Firstly, (observational) data related to the environment, the climate system and greenhouse gases are of great global importance, both scientifically and “politically”. As such, they are subject to intense scrutiny from many interested parties. It is therefore essential that trust, transparency and verifiability are maintained throughout the entire data lifecycle. Methods for unambiguous identification of the data objects and related metadata must be combined with tools to check authenticity and fixity. At the same time, a consistent application of PIDs also offers solid support for proper data citation, which is a prerequisite for ensuring reproducibility (both of (RI-internal) work flows and in the scientific research process). In addition, citability facilitates the tracing of data usage, (evaluation of bibliometric statistics), and ensures consistent assignment of credit to data producers down to individuals (observation station personnel, thematic center experts, data curators, etc.)

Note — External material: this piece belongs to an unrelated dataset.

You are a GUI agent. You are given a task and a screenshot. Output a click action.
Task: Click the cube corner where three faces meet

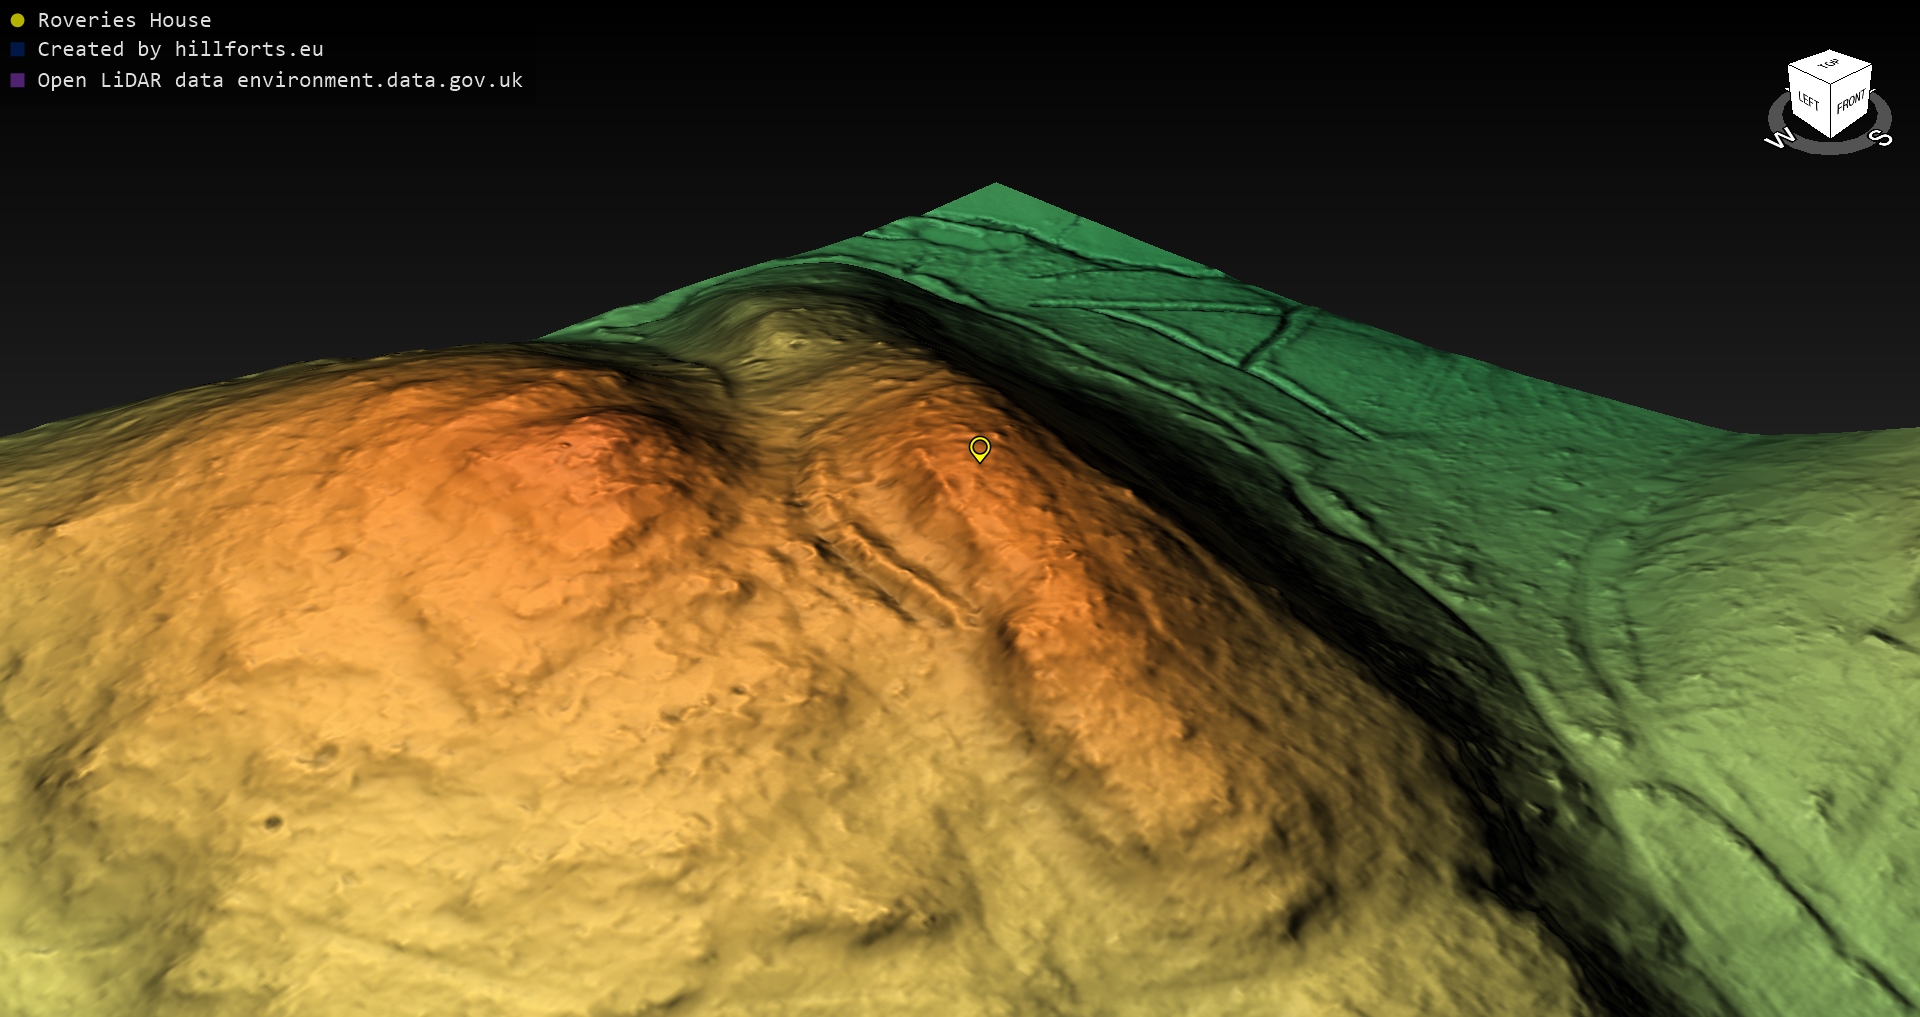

Secondly, much of ICOS data consist of time series of e.g., atmospheric, ecosystem-related and meteorological variables, some of which are evaluated from measurements using complex algorithms. In some senses, the time series are open-ended - new data are continuously added as time progresses, which adds a dynamic aspect to the data. In addition as the scientific understanding of exchange processes between the Earth’s surface and the atmosphere deepens, new analysis methods become available, necessitating re-evaluations of existing sensor data. Together, these circumstances make a strong case for storing ICOS data in database structures that contain both the latest and previous sets of values for each parameter - and therefore may be considered as fully versionable.
Thirdly, an efficient cataloguing service, allowing searches both for datasets and their contents, is a pre-requisite for the functionalities of the ICOS data center. Users must be able to locate and pin-point the data of interest to them, obtain and view all relevant metadata, visualize the data values and of course download it. Access to complete and relevant metadata, including provenance tracking, will be central to most, thus requiring comprehensive curation.
Fourth, to ensure long-term sustainable access to ICOS data, the RI intends to set up and operate its own community data repository. The design of this ICOS Repository will be based on the Open Archival Information System (OAIS) reference model. In OAIS terms, the repository functionality will include most of the main functions of a data archive: Ingestion, Management and Access, as well as relevant parts of the Administration, Preservation Planning and Management layers. The only function that is envisaged to be (partly) outsourced is the long-term archival storage, which is foreseen to take place at an external trusted data center operating the EUDAT B2SAFE service. The intention is to apply for Data Seal of Approval (DSA) status for the ICOS repository.
Central to all these is the ability of the RI to operate a comprehensive and continuously updated metadata database that describes all ICOS data objects - including sensor data, aggregated data products, observation station information and measurement protocols. This database will be the backbone of the ICOS cataloguing service, serving the data discovery functionalities of the Carbon Portal, and supporting the long-term repository archiving. The data object metadata database (DOMDB) design must be flexible in order to both handle (merge) the various ICOS-internal metadata schemas, as well as allowing efficient interfacing with other data portals and cataloguing services.